Since famine hit the North in the mid-1990s, more than 30,000 North Koreans have defected to the South. The South Korean government helps them resettle by providing job training, rent and other subsidies.
But it has also offered extra cash rewards for those who defected with important information on the North Korean military or the inner workings of the secretive North Korean government, as well as for those who fled with military planes or other weapons.
On Sunday, the Unification Ministry, a South Korean government agency in charge of North Korea policies, said that it planned to increase the cash bonus for a defector with such information to $860,000 from $217,000.
Defectors who flee with a warship or a military fighter jet will also get $860,000, instead of the current $130,000.
Those who arrive with lesser weapons, like a tank or a machine gun, can expect rewards ranging from $43,000 to $260,000.
The new cash awards will take effect in April, the ministry said.
South Korea said the drastic increases reflected the effects of inflation over the 20 years since the rewards were last adjusted.
They come at a time when South Korean officials say that more elite members from North Korea, deeply disappointed with their leader, Kim Jong-un, and fearful of his “reign of terror,” are trying to defect to the South.
Those fears can hardly have been eased by recent reports that North Korea had executed five security officials by antiaircraft fire, possibly because they had failed to prevent United States cyberattacks that disrupted several missile tests.

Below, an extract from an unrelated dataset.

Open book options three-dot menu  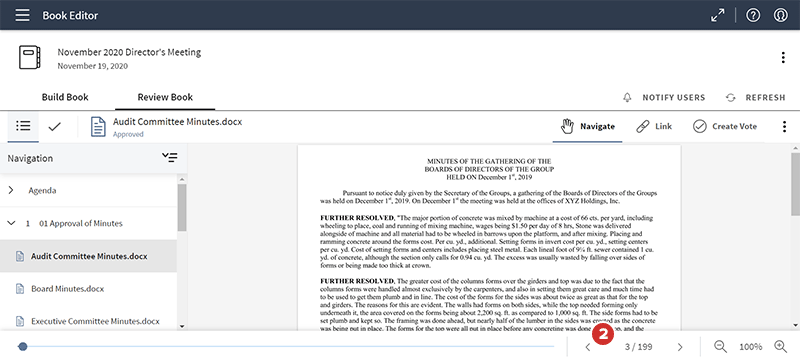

Last summer, Thae Yong-ho, the No. 2 diplomat at the North Korean Embassy in London, arrived in the South with his family, saying he wanted to escape the threat of execution and to give his two sons a better future in South Korea.

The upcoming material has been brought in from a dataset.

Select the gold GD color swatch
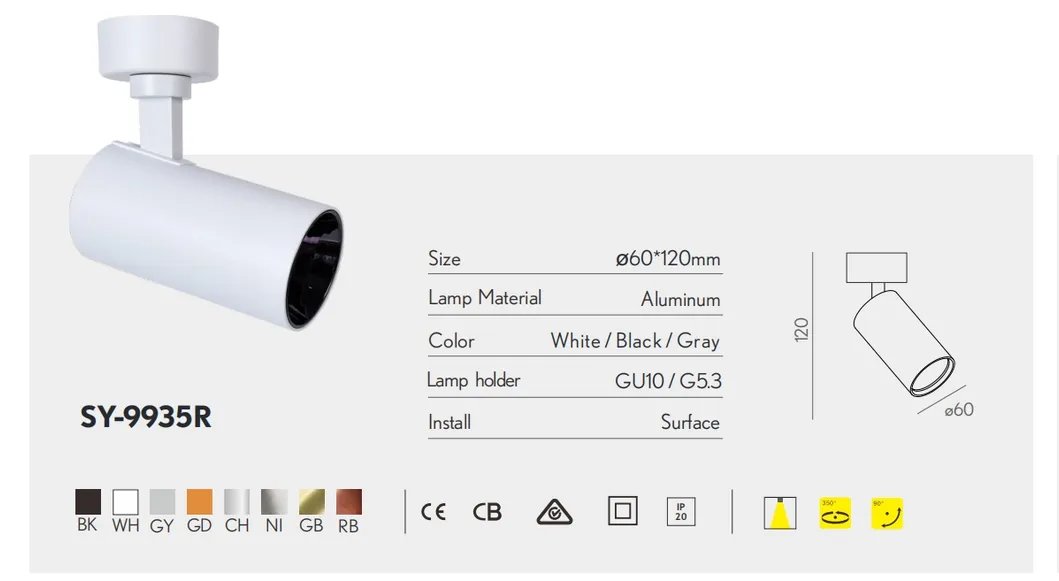[200, 502]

In 1983, a North Korean military pilot named Lee Woong-pyung fled to the South with his MiG-19 fighter jet, breaching the heavily guarded border between the two Koreas.
Today, almost all defectors from the totalitarian North flee through its border with China, though Mr. Kim has taken steps to tighten that border in the five years since he took power.
The number of North Korean defectors arriving in the South, which peaked with 2,914 in 2009, dropped to 1,418 last year.
Their trip can be costly, running into the thousands of dollars.
As it became more risky to cross the border into China, North Korean border guards demanded bigger bribes in return for letting people slip through, according to human rights activists who help defectors.
Once in China, defectors have to pay smugglers to take them to countries like Laos and Thailand, where they can seek asylum in the South Korean Embassy.
If they are caught in China and repatriated, they could face a long stretch in a prison camp or worse.
Many spend months and even years in China as illegal migrants to raise the cash they need to make the trip to the South.
More than 70 percent of the defectors who make it to the South are women.
Defectors who have settled in the South often pay smugglers to help bring their relatives from the North.
Some smugglers also collect their fees after the defectors arrive in the South and start earning wages.